Despite all efforts to curtail the use of antibiotics, an average of 27.3% of children used an antibiotic each year from 2004 to 2010, according to a study from the Agency for Healthcare Research and Quality.

The most popular indication for antibiotic use – comprising an average of 68.6% annually of all children aged 1-17 years who used an antibiotic – was common respiratory tract infection (RTI), reported Eric M. Sarpong, Ph.D., and G. Edward Miller, Ph.D., who are both with the AHRQ in Rockville, Md.

Among the various RTIs, children who got an antibiotic were most likely to have otitis media (28.5%), followed by pharyngitis (20%). “Furthermore, significant proportions of children used antibiotics to treat three conditions – bronchitis (5.6%), sinusitis (9.8%), and the common cold (13.1%) – for which antibiotics are rarely, or never, indicated,” the investigators wrote (Health Serv. Res. 2014 Nov. 25 [ doi:10.1111/1475-6773.12260 ]).

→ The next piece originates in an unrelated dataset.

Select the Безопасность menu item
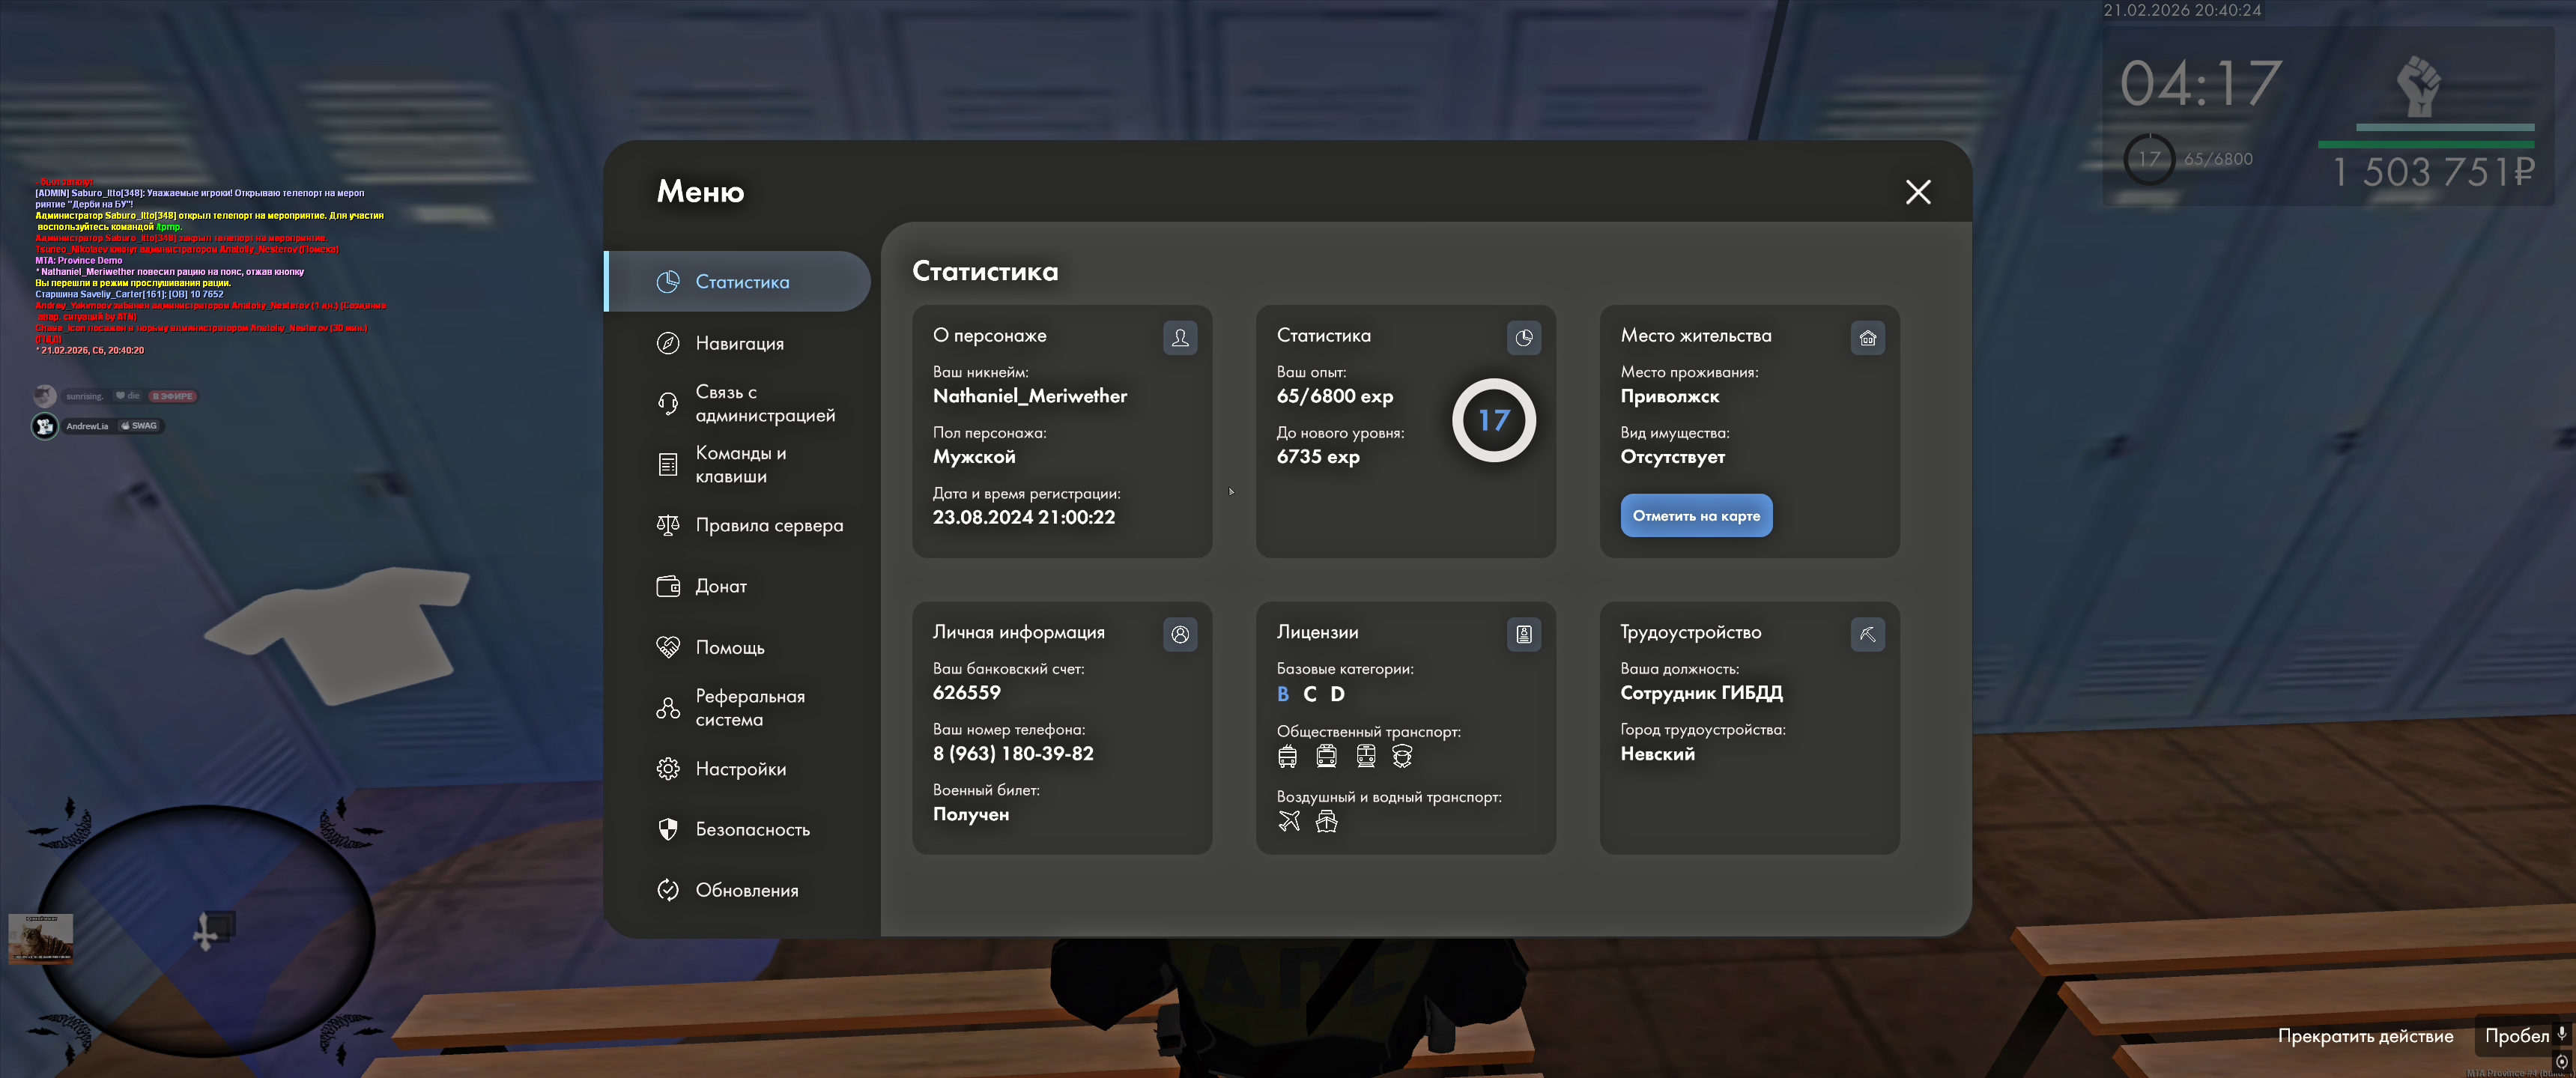 [752, 829]
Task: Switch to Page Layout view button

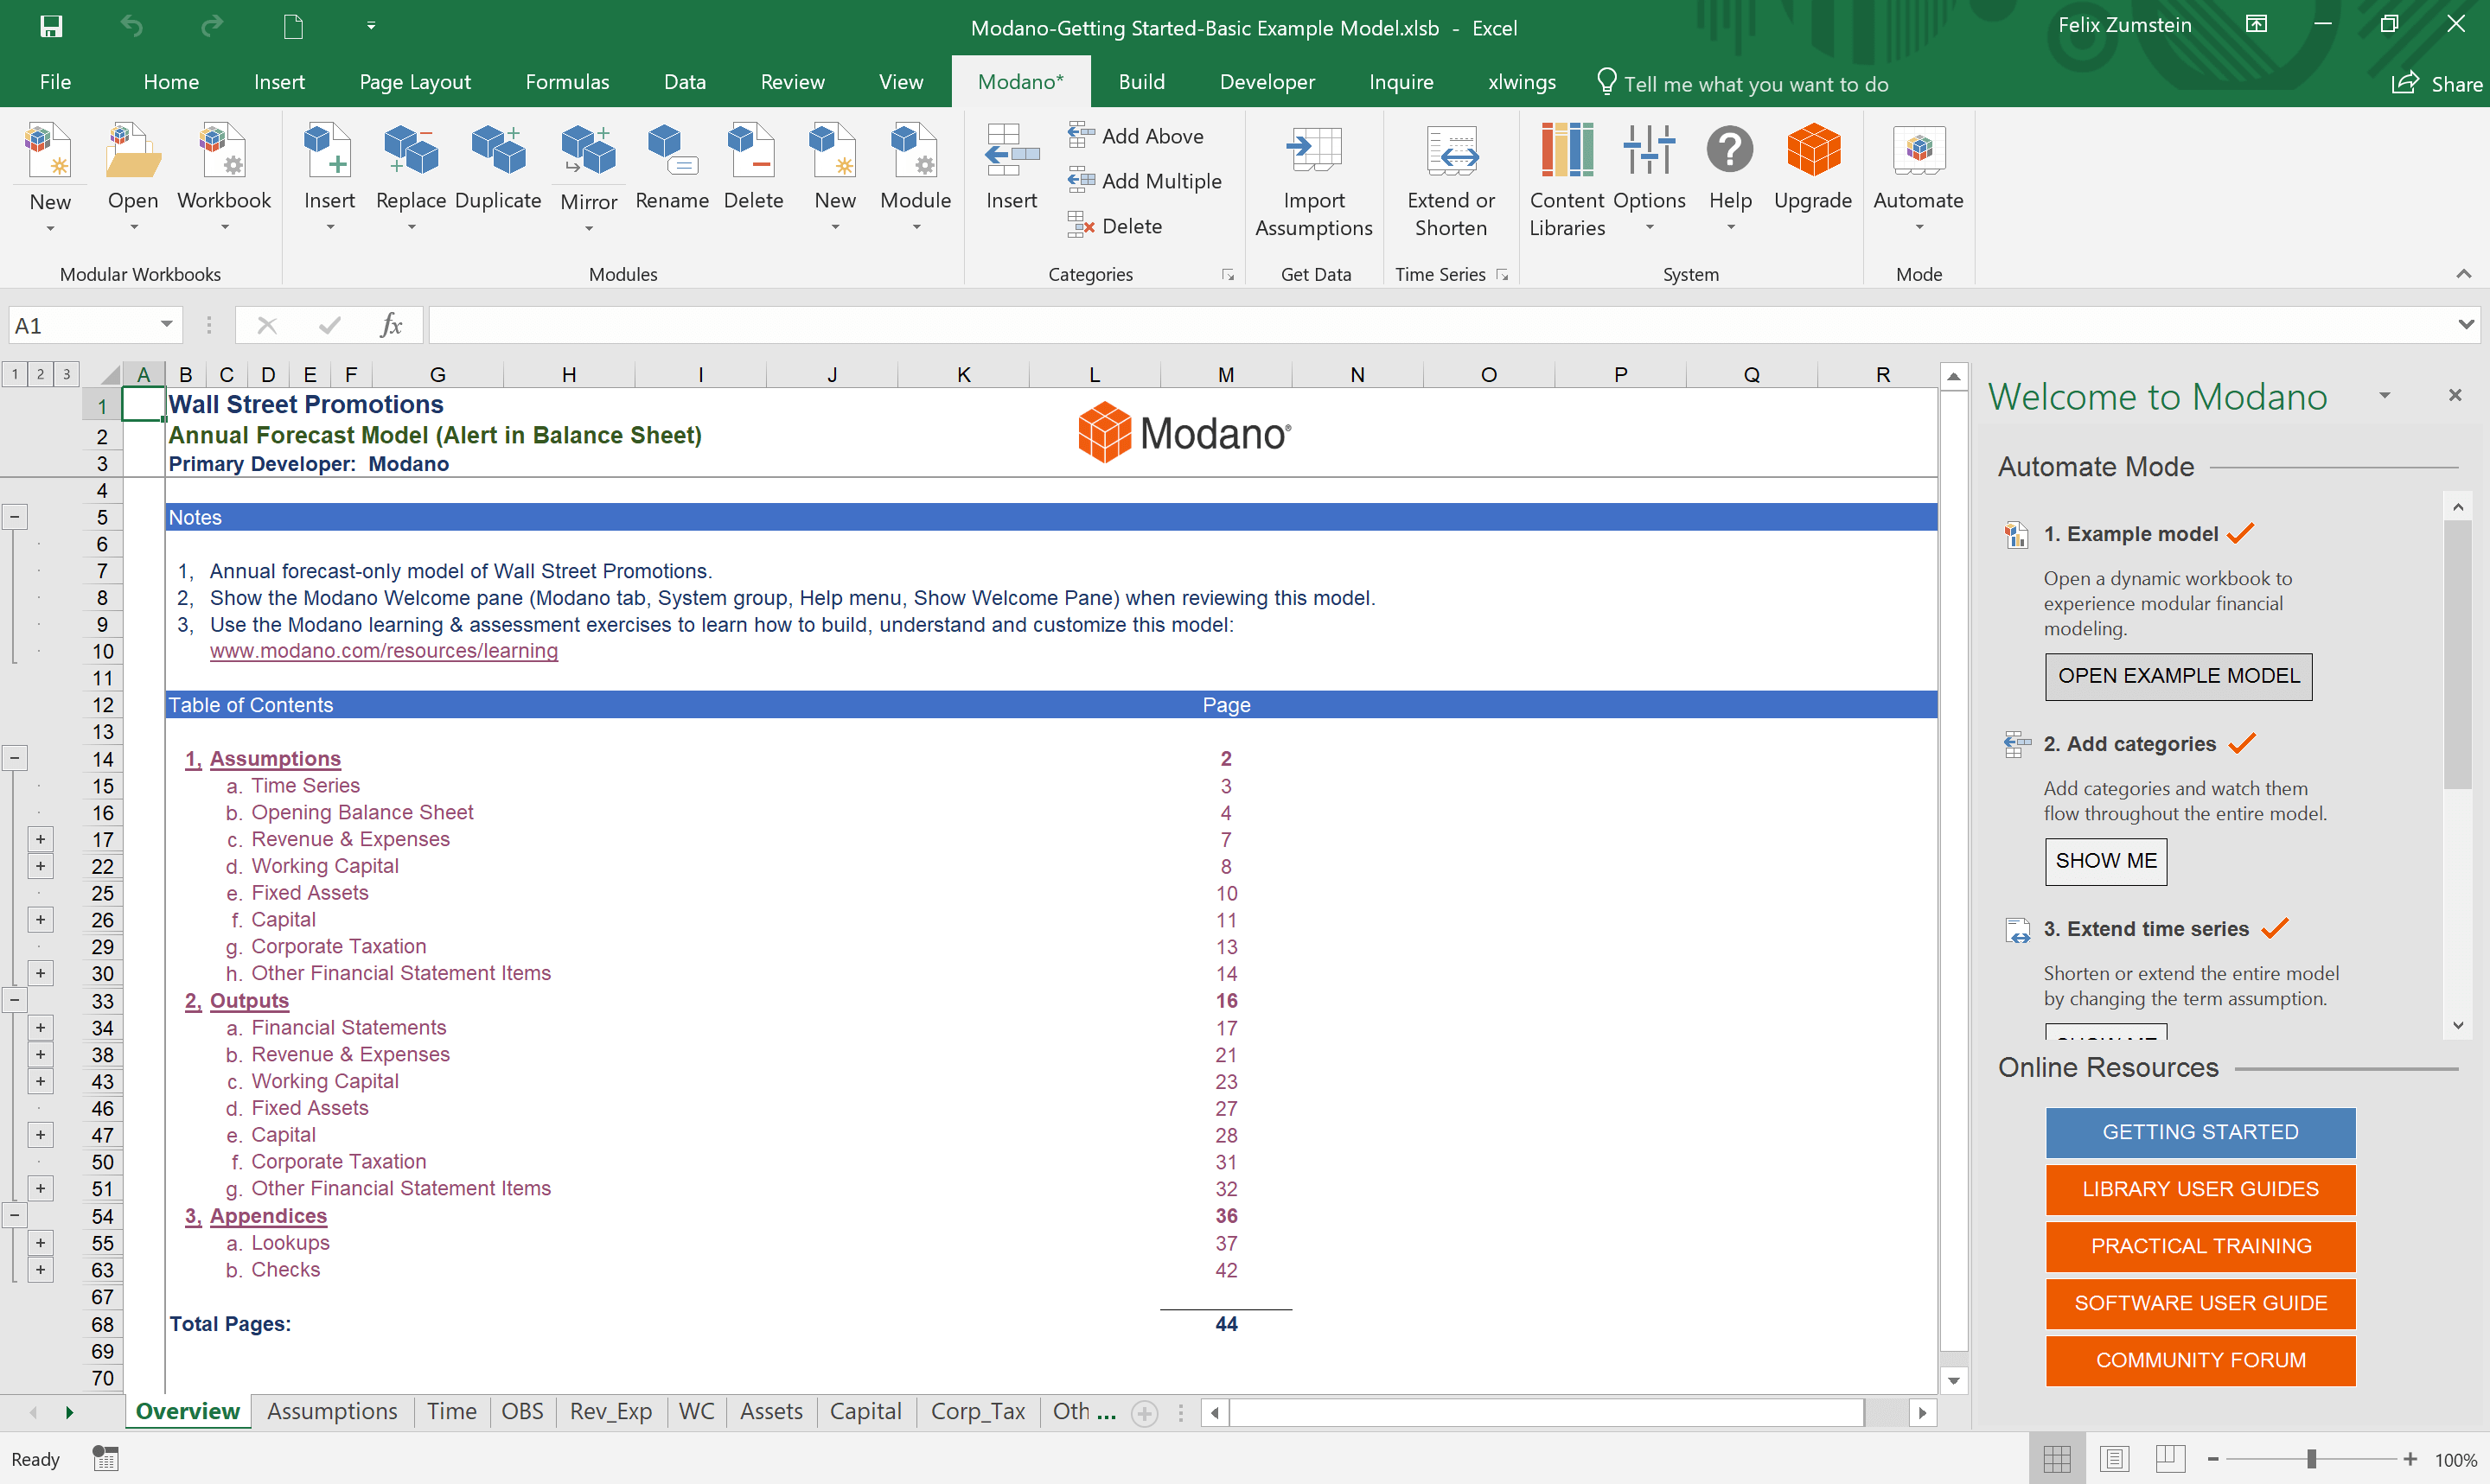Action: (x=2113, y=1459)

After controlling for a range of factors, including race/ethnicity, age, insurance status, and location, the findings suggest that “an opportunity, as well as a need, exists for further improvement in the judicious and appropriate prescribing of antibiotics for children,” Dr. Sarpong and Dr. Miller noted.

The analysis used data from the Medical Expenditure Panel Survey Household Component , which was linked to the Multum Lexicon database to assess acquisition of antibiotics.

The investigators said that they had no conflicts of interest regarding the study.